Weekend marine forecast
Strong north winds and steep seas will continue through Friday, but it looks like seas will settle down over the weekend. On Friday, W winds will be 5 to 15 knots with N waves 8 feet at 8 seconds and W 7 feet at 14 seconds. Saturday’s forecast is calling for W winds 5 to 10 knots with NW swells 6 feet at 11 seconds. Sunday’s prediction is for N winds 5 to 15 knots with NW swells 6 feet at 9 seconds. These conditions can and will change by the weekend. For an up-to-date weather forecast, visit www.weather.gov/eureka/ or https://www.windy.com. To monitor the latest Humboldt bar conditions, visit www.wrh.noaa.gov/eka/swan. You can also call the National Weather Service at (707) 443-7062 or the office on Woodley Island at (707) 443-6484.
Big Halibut Contest
Eureka’s Englund Marine is once again holding their BIG FISH Halibut Contest. The annual event started May 1 and will run through October 31, 2020, or until the quota is reached. There is no entry fee and you can enter as many fish as you’d like. Fish do not need to be gutted and gilled. Prizes will be awarded to the top three fish. A complete list of rules and regulations are available at Englund Marine, 2 Commercial St., Eureka, 707-444-9266.
Ocean conditions were terrible over the weekend reports Tim Klassen of Reel Steel Sport Fishing. “We haven’t been out in a couple weeks, and conditions don’t look great heading into the weekend. Thursday is looking like the best day.”
Like the rest of the North Coast, Shelter Cove didn’t have much action over the weekend due to the wind according to Jake Mitchell of Sea Hawk Sport Fishing. He said, “It was very windy and hardly anyone was out. I think only two boats made it out for a while, and I heard they caught one salmon. Looks like we should be getting a little break from the wind this weekend.”
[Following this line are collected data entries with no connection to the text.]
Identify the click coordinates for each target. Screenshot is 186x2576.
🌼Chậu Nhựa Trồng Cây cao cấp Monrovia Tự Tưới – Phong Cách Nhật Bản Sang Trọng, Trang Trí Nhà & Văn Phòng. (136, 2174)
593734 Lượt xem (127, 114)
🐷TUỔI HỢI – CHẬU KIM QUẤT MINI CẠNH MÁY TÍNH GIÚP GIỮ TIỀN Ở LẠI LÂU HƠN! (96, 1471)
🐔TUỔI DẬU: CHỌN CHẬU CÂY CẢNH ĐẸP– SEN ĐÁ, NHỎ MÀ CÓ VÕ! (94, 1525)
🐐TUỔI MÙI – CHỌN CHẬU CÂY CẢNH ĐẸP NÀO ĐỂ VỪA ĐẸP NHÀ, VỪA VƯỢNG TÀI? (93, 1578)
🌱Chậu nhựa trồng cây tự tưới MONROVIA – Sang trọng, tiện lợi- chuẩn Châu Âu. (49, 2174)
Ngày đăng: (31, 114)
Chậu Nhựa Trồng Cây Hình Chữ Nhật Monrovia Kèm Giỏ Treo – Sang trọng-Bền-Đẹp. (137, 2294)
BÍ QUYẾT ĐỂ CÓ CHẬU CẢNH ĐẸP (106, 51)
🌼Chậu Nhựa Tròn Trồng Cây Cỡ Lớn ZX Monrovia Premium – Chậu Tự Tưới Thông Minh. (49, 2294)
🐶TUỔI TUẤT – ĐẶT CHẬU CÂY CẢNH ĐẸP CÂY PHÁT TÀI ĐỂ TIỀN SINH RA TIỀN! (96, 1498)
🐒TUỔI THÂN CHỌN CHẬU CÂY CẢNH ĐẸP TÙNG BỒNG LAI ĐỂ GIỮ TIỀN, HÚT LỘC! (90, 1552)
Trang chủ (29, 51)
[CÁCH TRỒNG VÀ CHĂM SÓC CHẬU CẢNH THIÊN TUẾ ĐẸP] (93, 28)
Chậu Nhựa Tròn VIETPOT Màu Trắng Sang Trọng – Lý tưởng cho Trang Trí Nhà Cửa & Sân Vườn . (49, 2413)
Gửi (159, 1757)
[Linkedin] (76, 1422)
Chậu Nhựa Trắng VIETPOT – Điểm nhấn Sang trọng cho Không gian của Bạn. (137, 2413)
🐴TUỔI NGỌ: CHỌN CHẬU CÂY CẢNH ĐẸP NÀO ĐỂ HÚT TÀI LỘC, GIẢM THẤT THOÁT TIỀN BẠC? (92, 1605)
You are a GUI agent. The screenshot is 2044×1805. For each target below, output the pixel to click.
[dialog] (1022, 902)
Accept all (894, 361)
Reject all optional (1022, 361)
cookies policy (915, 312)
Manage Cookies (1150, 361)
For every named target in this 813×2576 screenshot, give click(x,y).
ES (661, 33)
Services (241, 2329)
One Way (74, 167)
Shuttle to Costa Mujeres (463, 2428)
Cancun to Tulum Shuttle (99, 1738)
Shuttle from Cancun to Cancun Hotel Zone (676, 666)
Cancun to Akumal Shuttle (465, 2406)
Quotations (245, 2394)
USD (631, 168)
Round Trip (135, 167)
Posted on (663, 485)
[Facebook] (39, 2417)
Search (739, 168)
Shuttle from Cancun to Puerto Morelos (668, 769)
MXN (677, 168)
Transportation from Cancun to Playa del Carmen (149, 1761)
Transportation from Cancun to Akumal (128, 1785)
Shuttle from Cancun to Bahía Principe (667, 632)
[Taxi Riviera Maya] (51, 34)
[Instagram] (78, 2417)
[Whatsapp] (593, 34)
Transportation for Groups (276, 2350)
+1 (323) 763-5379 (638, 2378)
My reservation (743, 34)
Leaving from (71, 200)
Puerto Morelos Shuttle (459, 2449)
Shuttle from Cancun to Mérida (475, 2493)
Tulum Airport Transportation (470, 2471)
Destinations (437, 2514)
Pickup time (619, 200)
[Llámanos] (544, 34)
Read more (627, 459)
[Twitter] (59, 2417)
“When the boats have been able to get out, the rockfish bite has been excellent,” said Britt Carson of Crescent City’s Englund Marine. “The weather wasn’t great over the weekend, but boats that went out came back with limits. There were also a couple Pacific halibut caught at South Reef using B2 squid. The California halibut are starting to trickle in, I heard a few were caught this weekend. The big news is there were several salmon caught and released recently. They were in close and some were caught off the lighthouse jetty. This is encouraging with our salmon season opener right around the corner,” Carson added.
Lingcod and rockfish action remains very good out of Brooking reports Andy Martin of Brookings Fishing Charters. “Pacific halibut are being caught on calm days when boats can get offshore. Fishing is still slow for California halibut. Ocean salmon season opens June 20 out of Brookings,” added Martin.
According to Martin, spring salmon fishing improved a little on the lower Rogue last week, as more hatchery fish arrived. “Fishing remains slow, but anglers putting in their time are finding an occasional springer in the Elephant Rock area.”